C’è qualcuno che si è fregato la sua bara, d’accordo, ma mister Quiz non c’è più, da oltre un anno, e quel che resta di lui, se va bene, sono ossa e poca roba con cui non vorrei francamente avere a che fare.
Mike Bongiorno non tornerà più, a meno che non sia vera la storia della Risurrezione (personalmente nutro un cauto scetticismo). Ma anche che fosse, ci vorrebbe un bel po’ di tempo, diciamo.
Questa storia (più di quella del “rapimento” della salma di Enrico Cuccia, perché Mike era nazpop) fa riafforare in noi cose buie, ataviche e in fondo paurose.
I più colti citeranno Antigone e la vicenda della mancata sepoltura di Polinice.
Qualcun altro ragionerà sulla nostra disabitudine ad avere a che fare con la morte (vedi il saggio di Philippe Ariès).
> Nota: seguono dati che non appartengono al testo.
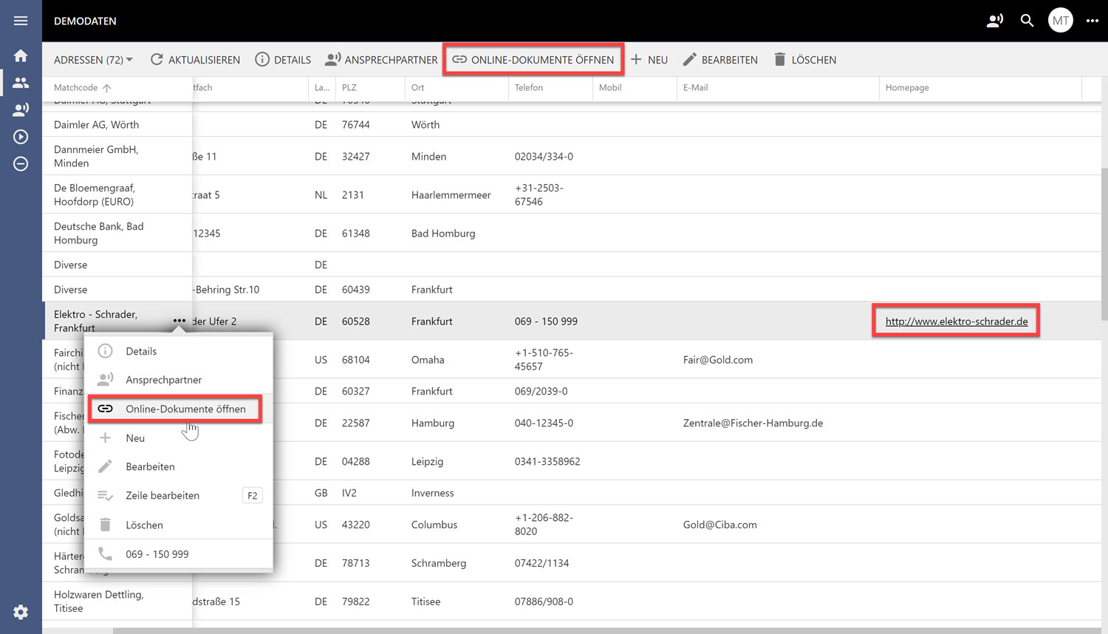Open the MT user avatar
Screen dimensions: 1108x634
[x=1060, y=21]
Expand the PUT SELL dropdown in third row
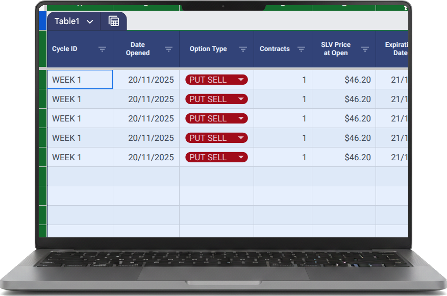 pyautogui.click(x=241, y=118)
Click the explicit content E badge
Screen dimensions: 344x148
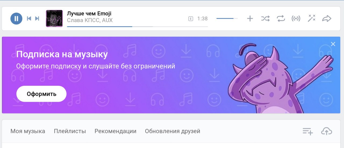tap(191, 19)
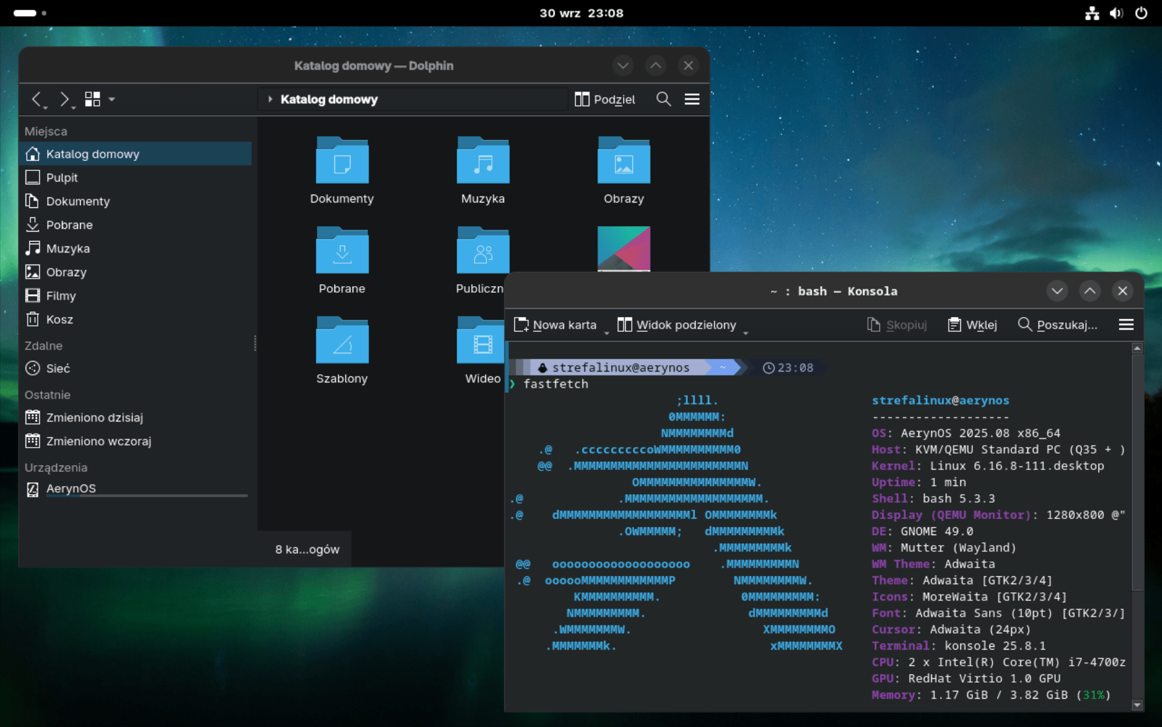Open the Szablony folder
The image size is (1162, 727).
pos(342,341)
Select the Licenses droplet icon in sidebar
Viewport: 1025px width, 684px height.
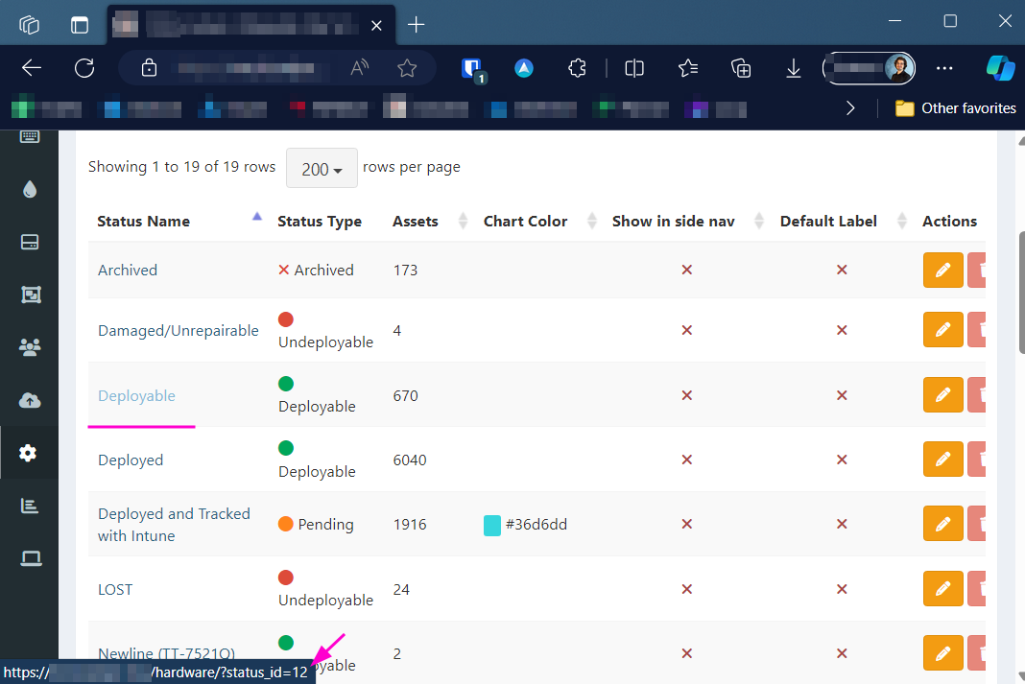(29, 189)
Disabitudine solo apparente, visto che poi in queste circostanze si scatenano comportamente irrazionali e primitivi, tipo la famiglia che chiede il contatto coi rapitori, oggi: “Ridateci Mike”. Ma quale Mike? Mike è morto.
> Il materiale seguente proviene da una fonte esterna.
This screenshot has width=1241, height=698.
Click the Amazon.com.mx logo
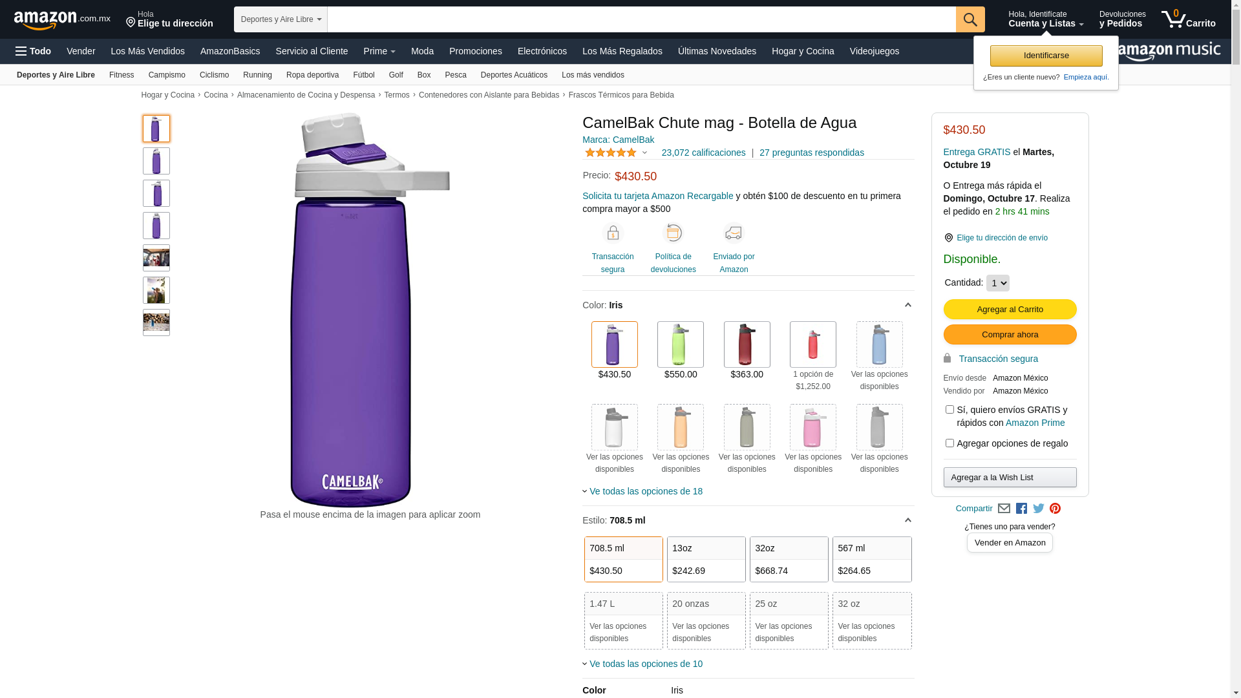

In fondo un economista cinico potrebbe dire che è giusto così, che in questo modo (ancorché criminale) si mettono in circolazione denari altrimenti immobilizzati. E i trafugatori in questione sono anche in qualche modo innovatori, visto che hanno individuato una nicchia (anzi, un loculo) di business potenzialmente vasto.
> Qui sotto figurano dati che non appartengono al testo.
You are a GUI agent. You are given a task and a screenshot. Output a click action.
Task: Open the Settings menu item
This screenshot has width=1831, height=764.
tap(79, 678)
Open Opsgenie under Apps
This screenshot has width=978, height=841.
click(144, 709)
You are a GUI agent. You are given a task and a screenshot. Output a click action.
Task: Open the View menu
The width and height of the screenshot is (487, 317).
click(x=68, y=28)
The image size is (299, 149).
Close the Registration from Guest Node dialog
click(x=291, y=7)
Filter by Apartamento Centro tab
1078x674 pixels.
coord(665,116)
Ed è anche interessante il riflesso sociologico della vicenda. Prima (fino agli anni 70-80) si rapivano i vivi, ora si sequestrano i morti: paradigma dell’Italia della terza età?
Però, confesso, a me tutta quaesta vicenda m’ha rinforzato nel saldo proposito di farmi cremare, quando sarà (mano agli zebedei), e spargere poi in aria e per il mondo.
“Era un pagliaccio, finì in coriandoli”, mi piacerebbe che commentasse qualcuno.